[begin Entries]
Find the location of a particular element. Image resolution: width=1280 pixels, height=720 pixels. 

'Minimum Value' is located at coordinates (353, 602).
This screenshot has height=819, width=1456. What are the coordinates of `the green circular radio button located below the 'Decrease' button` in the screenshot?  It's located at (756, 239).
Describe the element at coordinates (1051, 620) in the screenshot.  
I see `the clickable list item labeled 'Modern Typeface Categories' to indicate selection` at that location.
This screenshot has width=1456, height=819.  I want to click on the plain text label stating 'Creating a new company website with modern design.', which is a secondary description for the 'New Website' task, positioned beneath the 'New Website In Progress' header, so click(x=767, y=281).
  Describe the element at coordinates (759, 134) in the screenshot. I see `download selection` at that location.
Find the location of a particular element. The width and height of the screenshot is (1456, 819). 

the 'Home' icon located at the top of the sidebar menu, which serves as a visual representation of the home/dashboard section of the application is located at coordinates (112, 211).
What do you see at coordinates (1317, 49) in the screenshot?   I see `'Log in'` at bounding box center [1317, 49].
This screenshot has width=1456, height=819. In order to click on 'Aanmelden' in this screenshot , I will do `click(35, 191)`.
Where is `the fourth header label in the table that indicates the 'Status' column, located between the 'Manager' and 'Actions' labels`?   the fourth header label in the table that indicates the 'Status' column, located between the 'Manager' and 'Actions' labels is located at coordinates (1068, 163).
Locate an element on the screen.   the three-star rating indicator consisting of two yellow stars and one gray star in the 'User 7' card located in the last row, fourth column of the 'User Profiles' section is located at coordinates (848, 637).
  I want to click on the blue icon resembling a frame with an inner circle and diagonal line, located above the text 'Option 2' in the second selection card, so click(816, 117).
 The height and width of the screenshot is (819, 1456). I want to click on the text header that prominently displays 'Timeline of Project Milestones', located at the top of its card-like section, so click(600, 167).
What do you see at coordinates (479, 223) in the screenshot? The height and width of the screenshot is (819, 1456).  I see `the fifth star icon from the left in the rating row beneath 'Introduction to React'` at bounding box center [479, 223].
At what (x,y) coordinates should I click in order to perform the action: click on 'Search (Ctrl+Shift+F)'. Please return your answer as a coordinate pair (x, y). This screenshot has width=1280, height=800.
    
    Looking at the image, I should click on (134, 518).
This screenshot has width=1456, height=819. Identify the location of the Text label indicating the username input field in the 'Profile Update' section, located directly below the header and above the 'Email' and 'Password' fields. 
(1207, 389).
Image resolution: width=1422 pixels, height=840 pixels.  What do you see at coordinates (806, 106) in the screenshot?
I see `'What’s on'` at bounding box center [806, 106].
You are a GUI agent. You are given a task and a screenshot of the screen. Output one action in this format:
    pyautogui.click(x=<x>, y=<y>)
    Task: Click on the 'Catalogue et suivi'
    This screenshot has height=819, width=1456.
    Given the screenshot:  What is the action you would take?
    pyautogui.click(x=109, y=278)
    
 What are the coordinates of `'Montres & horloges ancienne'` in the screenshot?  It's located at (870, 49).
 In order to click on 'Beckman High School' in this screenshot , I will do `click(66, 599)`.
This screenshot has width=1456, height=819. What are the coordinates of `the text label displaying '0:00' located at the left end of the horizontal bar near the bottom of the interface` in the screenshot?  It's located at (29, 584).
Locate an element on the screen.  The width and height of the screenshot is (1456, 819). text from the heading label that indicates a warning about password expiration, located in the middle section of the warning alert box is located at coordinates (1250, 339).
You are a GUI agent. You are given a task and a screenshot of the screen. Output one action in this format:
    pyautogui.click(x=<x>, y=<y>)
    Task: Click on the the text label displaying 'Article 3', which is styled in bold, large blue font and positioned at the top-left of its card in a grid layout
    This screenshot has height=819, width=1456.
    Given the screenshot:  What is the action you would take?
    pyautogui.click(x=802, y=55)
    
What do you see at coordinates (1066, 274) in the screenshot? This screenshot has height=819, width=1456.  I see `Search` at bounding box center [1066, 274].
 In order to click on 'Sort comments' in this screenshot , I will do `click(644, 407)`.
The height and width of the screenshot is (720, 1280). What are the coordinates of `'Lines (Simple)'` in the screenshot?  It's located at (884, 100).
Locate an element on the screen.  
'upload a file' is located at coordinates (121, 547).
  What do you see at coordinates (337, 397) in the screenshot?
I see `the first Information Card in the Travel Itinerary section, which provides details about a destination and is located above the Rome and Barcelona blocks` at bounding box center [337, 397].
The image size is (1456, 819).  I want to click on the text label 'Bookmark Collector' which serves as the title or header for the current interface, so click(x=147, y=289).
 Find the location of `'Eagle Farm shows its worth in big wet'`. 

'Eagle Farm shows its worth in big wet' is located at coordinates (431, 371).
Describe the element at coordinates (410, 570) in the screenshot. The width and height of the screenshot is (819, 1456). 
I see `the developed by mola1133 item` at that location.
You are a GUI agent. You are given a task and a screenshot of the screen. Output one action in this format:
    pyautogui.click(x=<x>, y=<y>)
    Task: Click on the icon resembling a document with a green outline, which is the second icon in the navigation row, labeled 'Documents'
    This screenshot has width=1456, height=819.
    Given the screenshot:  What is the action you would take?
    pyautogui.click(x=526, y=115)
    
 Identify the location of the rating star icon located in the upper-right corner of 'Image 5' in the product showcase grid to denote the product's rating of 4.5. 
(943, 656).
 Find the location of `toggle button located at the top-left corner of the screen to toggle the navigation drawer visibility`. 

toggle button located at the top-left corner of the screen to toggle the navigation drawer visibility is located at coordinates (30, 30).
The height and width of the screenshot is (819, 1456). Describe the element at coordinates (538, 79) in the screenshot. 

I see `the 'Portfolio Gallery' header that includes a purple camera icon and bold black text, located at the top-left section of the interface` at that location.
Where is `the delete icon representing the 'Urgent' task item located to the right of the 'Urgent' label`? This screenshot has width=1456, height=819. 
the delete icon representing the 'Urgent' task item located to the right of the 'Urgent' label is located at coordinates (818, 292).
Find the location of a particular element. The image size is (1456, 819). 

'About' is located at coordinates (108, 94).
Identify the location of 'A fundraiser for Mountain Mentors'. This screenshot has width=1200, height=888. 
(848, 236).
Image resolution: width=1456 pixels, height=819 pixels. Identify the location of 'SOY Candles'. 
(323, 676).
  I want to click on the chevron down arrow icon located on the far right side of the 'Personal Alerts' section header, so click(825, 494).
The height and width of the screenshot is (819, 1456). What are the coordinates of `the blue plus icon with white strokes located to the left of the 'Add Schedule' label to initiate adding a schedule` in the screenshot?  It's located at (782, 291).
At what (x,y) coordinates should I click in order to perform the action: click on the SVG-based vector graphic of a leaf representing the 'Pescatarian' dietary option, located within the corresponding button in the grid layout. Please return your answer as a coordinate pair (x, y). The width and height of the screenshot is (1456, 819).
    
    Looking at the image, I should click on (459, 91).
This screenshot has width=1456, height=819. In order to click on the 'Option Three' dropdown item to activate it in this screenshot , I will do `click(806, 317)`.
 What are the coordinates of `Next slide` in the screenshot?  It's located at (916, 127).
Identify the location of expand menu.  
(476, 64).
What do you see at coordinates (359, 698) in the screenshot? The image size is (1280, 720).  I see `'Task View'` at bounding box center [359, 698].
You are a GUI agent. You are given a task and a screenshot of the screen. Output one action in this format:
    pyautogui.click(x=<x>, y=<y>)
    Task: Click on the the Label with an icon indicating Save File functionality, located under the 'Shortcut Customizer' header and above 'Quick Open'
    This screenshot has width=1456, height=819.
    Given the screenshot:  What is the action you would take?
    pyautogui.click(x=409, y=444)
[end Entries]
◆ What the task requires:
Can you rewrite all of the data above as a JSON array of strings, with one string for each line and blank lines left out?

◆ Finished exercise:
[
  "Find the location of a particular element. Image resolution: width=1280 pixels, height=720 pixels. ",
  "'Minimum Value' is located at coordinates (353, 602).",
  "This screenshot has height=819, width=1456. What are the coordinates of `the green circular radio button located below the 'Decrease' button` in the screenshot?  It's located at (756, 239).",
  "Describe the element at coordinates (1051, 620) in the screenshot.  ",
  "I see `the clickable list item labeled 'Modern Typeface Categories' to indicate selection` at that location.",
  "This screenshot has width=1456, height=819.  I want to click on the plain text label stating 'Creating a new company website with modern design.', which is a secondary description for the 'New Website' task, positioned beneath the 'New Website In Progress' header, so click(x=767, y=281).",
  "  Describe the element at coordinates (759, 134) in the screenshot. I see `download selection` at that location.",
  "Find the location of a particular element. The width and height of the screenshot is (1456, 819). ",
  "the 'Home' icon located at the top of the sidebar menu, which serves as a visual representation of the home/dashboard section of the application is located at coordinates (112, 211).",
  "What do you see at coordinates (1317, 49) in the screenshot?   I see `'Log in'` at bounding box center [1317, 49].",
  "This screenshot has width=1456, height=819. In order to click on 'Aanmelden' in this screenshot , I will do `click(35, 191)`.",
  "Where is `the fourth header label in the table that indicates the 'Status' column, located between the 'Manager' and 'Actions' labels`?   the fourth header label in the table that indicates the 'Status' column, located between the 'Manager' and 'Actions' labels is located at coordinates (1068, 163).",
  "Locate an element on the screen.   the three-star rating indicator consisting of two yellow stars and one gray star in the 'User 7' card located in the last row, fourth column of the 'User Profiles' section is located at coordinates (848, 637).",
  "  I want to click on the blue icon resembling a frame with an inner circle and diagonal line, located above the text 'Option 2' in the second selection card, so click(816, 117).",
  " The height and width of the screenshot is (819, 1456). I want to click on the text header that prominently displays 'Timeline of Project Milestones', located at the top of its card-like section, so click(600, 167).",
  "What do you see at coordinates (479, 223) in the screenshot? The height and width of the screenshot is (819, 1456).  I see `the fifth star icon from the left in the rating row beneath 'Introduction to React'` at bounding box center [479, 223].",
  "At what (x,y) coordinates should I click in order to perform the action: click on 'Search (Ctrl+Shift+F)'. Please return your answer as a coordinate pair (x, y). This screenshot has width=1280, height=800.",
  "    Looking at the image, I should click on (134, 518).",
  "This screenshot has width=1456, height=819. Identify the location of the Text label indicating the username input field in the 'Profile Update' section, located directly below the header and above the 'Email' and 'Password' fields. ",
  "(1207, 389).",
  "Image resolution: width=1422 pixels, height=840 pixels.  What do you see at coordinates (806, 106) in the screenshot?",
  "I see `'What’s on'` at bounding box center [806, 106].",
  "You are a GUI agent. You are given a task and a screenshot of the screen. Output one action in this format:",
  "    pyautogui.click(x=<x>, y=<y>)",
  "    Task: Click on the 'Catalogue et suivi'",
  "    This screenshot has height=819, width=1456.",
  "    Given the screenshot:  What is the action you would take?",
  "    pyautogui.click(x=109, y=278)",
  " What are the coordinates of `'Montres & horloges ancienne'` in the screenshot?  It's located at (870, 49).",
  " In order to click on 'Beckman High School' in this screenshot , I will do `click(66, 599)`.",
  "This screenshot has width=1456, height=819. What are the coordinates of `the text label displaying '0:00' located at the left end of the horizontal bar near the bottom of the interface` in the screenshot?  It's located at (29, 584).",
  "Locate an element on the screen.  The width and height of the screenshot is (1456, 819). text from the heading label that indicates a warning about password expiration, located in the middle section of the warning alert box is located at coordinates (1250, 339).",
  "You are a GUI agent. You are given a task and a screenshot of the screen. Output one action in this format:",
  "    pyautogui.click(x=<x>, y=<y>)",
  "    Task: Click on the the text label displaying 'Article 3', which is styled in bold, large blue font and positioned at the top-left of its card in a grid layout",
  "    This screenshot has height=819, width=1456.",
  "    Given the screenshot:  What is the action you would take?",
  "    pyautogui.click(x=802, y=55)",
  "What do you see at coordinates (1066, 274) in the screenshot? This screenshot has height=819, width=1456.  I see `Search` at bounding box center [1066, 274].",
  " In order to click on 'Sort comments' in this screenshot , I will do `click(644, 407)`.",
  "The height and width of the screenshot is (720, 1280). What are the coordinates of `'Lines (Simple)'` in the screenshot?  It's located at (884, 100).",
  "Locate an element on the screen.  ",
  "'upload a file' is located at coordinates (121, 547).",
  "  What do you see at coordinates (337, 397) in the screenshot?",
  "I see `the first Information Card in the Travel Itinerary section, which provides details about a destination and is located above the Rome and Barcelona blocks` at bounding box center [337, 397].",
  "The image size is (1456, 819).  I want to click on the text label 'Bookmark Collector' which serves as the title or header for the current interface, so click(x=147, y=289).",
  " Find the location of `'Eagle Farm shows its worth in big wet'`. ",
  "'Eagle Farm shows its worth in big wet' is located at coordinates (431, 371).",
  "Describe the element at coordinates (410, 570) in the screenshot. The width and height of the screenshot is (819, 1456). ",
  "I see `the developed by mola1133 item` at that location.",
  "You are a GUI agent. You are given a task and a screenshot of the screen. Output one action in this format:",
  "    pyautogui.click(x=<x>, y=<y>)",
  "    Task: Click on the icon resembling a document with a green outline, which is the second icon in the navigation row, labeled 'Documents'",
  "    This screenshot has width=1456, height=819.",
  "    Given the screenshot:  What is the action you would take?",
  "    pyautogui.click(x=526, y=115)",
  " Identify the location of the rating star icon located in the upper-right corner of 'Image 5' in the product showcase grid to denote the product's rating of 4.5. ",
  "(943, 656).",
  " Find the location of `toggle button located at the top-left corner of the screen to toggle the navigation drawer visibility`. ",
  "toggle button located at the top-left corner of the screen to toggle the navigation drawer visibility is located at coordinates (30, 30).",
  "The height and width of the screenshot is (819, 1456). Describe the element at coordinates (538, 79) in the screenshot. ",
  "I see `the 'Portfolio Gallery' header that includes a purple camera icon and bold black text, located at the top-left section of the interface` at that location.",
  "Where is `the delete icon representing the 'Urgent' task item located to the right of the 'Urgent' label`? This screenshot has width=1456, height=819. ",
  "the delete icon representing the 'Urgent' task item located to the right of the 'Urgent' label is located at coordinates (818, 292).",
  "Find the location of a particular element. The image size is (1456, 819). ",
  "'About' is located at coordinates (108, 94).",
  "Identify the location of 'A fundraiser for Mountain Mentors'. This screenshot has width=1200, height=888. ",
  "(848, 236).",
  "Image resolution: width=1456 pixels, height=819 pixels. Identify the location of 'SOY Candles'. ",
  "(323, 676).",
  "  I want to click on the chevron down arrow icon located on the far right side of the 'Personal Alerts' section header, so click(825, 494).",
  "The height and width of the screenshot is (819, 1456). What are the coordinates of `the blue plus icon with white strokes located to the left of the 'Add Schedule' label to initiate adding a schedule` in the screenshot?  It's located at (782, 291).",
  "At what (x,y) coordinates should I click in order to perform the action: click on the SVG-based vector graphic of a leaf representing the 'Pescatarian' dietary option, located within the corresponding button in the grid layout. Please return your answer as a coordinate pair (x, y). The width and height of the screenshot is (1456, 819).",
  "    Looking at the image, I should click on (459, 91).",
  "This screenshot has width=1456, height=819. In order to click on the 'Option Three' dropdown item to activate it in this screenshot , I will do `click(806, 317)`.",
  " What are the coordinates of `Next slide` in the screenshot?  It's located at (916, 127).",
  "Identify the location of expand menu.  ",
  "(476, 64).",
  "What do you see at coordinates (359, 698) in the screenshot? The image size is (1280, 720).  I see `'Task View'` at bounding box center [359, 698].",
  "You are a GUI agent. You are given a task and a screenshot of the screen. Output one action in this format:",
  "    pyautogui.click(x=<x>, y=<y>)",
  "    Task: Click on the the Label with an icon indicating Save File functionality, located under the 'Shortcut Customizer' header and above 'Quick Open'",
  "    This screenshot has width=1456, height=819.",
  "    Given the screenshot:  What is the action you would take?",
  "    pyautogui.click(x=409, y=444)"
]